James Franco torna alla Mostra del Cinema di Venezia, dopo Child of God, con una storia americana scritta da uno dei maggiori romanzieri. Nella nuova pellicola il poliedrico regista non solo racconta, ma soprattutto sperimenta

Tra la fine dell'Ottocento e l'inizio del Novecento i Compsons sono una famiglia aristocratica del sud degli Stati Uniti con tre figli maschi e una donna. Benestanti, istruiti, ambiziosi e rigidi nella loro educazione, sono però sconvolti da Caddy che conduce una gravidanza fuori dal matrimonio. L'evento provoca lo svelamento di segreti, tradimenti, incomprensioni, tensioni che pian piano infangano la stella della famiglia. A farne le spese sono i due genitori che si rassegnano a vedere la fine della loro dinastia, nonostante Jason, l'ultimo dei quattro fratelli, tenti di mantenerne alto il nome.
Guardare The Sound and the Fury significa comprendere e assaporare una tecnica narrativa, più che una storia. Tutto nasce dalla penna di William Faulkner che nell'omonimo racconto intesse un intreccio composto di spostamenti narrativi nell'arco di trent'anni. Il racconto, scandito da quattro date ognuna delle quali identifica un momento della vita dei Compsons, è suddiviso nei flussi di coscienza dei personaggi e la storia, così, si svolge in maniera non-cronologica. Per indicare i punti in cui la narrazione si muove nel passato, lo scrittore utilizza il segno grafico del corsivo. James Franco traduce questa scelta, utilizzando semplicemente la macchina da presa.
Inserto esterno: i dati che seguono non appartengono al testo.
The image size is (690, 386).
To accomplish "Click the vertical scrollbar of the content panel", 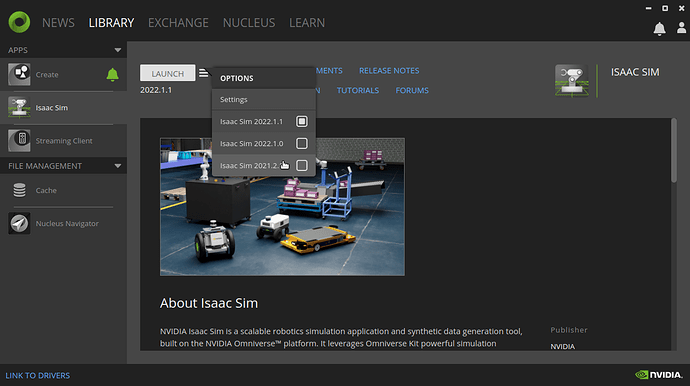I will pos(674,150).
Il regista, infatti, organizza la narrazione in tre punti di vista: quello di Benjy, il figlio maggiore affetto da ritardo mentale e molto amato da Caddy, interpretato dallo stesso Franco, il timido e disturbato dai propri sentimenti Quentin, Jacob Loeb, e il conservatore Jason, Scott Haze. La vicenda della sorella, interpretata da Ahna O'Reilly, si amalgama in ognuno di questi segmenti, descrivendo il personale amore dei tre fratelli nei suoi confronti.
Franco
appare più rigoroso, rispetto al racconto, più cinematografico nella narrazione dei fatti. Il regista fornisce, infatti, piccoli elementi, piccoli segni narrativi che mettono a confronto le prospettive uniche dei tre fratelli e, globalmente, descrivono la storia. Questo apparato grammaticale permette, quindi, di capire i salti temporali. Solo al termine, dopo aver inteso tutte le parole, tutti i dialoghi, dopo aver studiato tutte le diverse espressioni dei volti, i gesti degli attori, dopo aver inteso le diverse musiche che inquadrano le tre storie, dopo, quindi, aver messo assieme questo puzzle narrativo, la verità emerge e trova espressione in un sasso che rompe la finestra della casa dei Compsons che simboleggia la rottura della loro tradizione. Per rendere tutto ciò, Franco rinuncia a inquadrature globali, per favorire dettagli, piccole porzioni e particolari della storia. Così il regista sceglie di tradurre il corsivo di Faulkner.

La necessità, dunque, di raccontare una storia all'inizio dell'America, sui cambiamenti della nazione e in particolare del Sud attraverso soprattutto la colpa di amare di
Caddy e dei fratelli, emerge chiaramente. A questa si aggiunge, in particolare, il desiderio del regista di sperimentare, di proporre un diverso modo di raccontare, il più cinematografico possibile.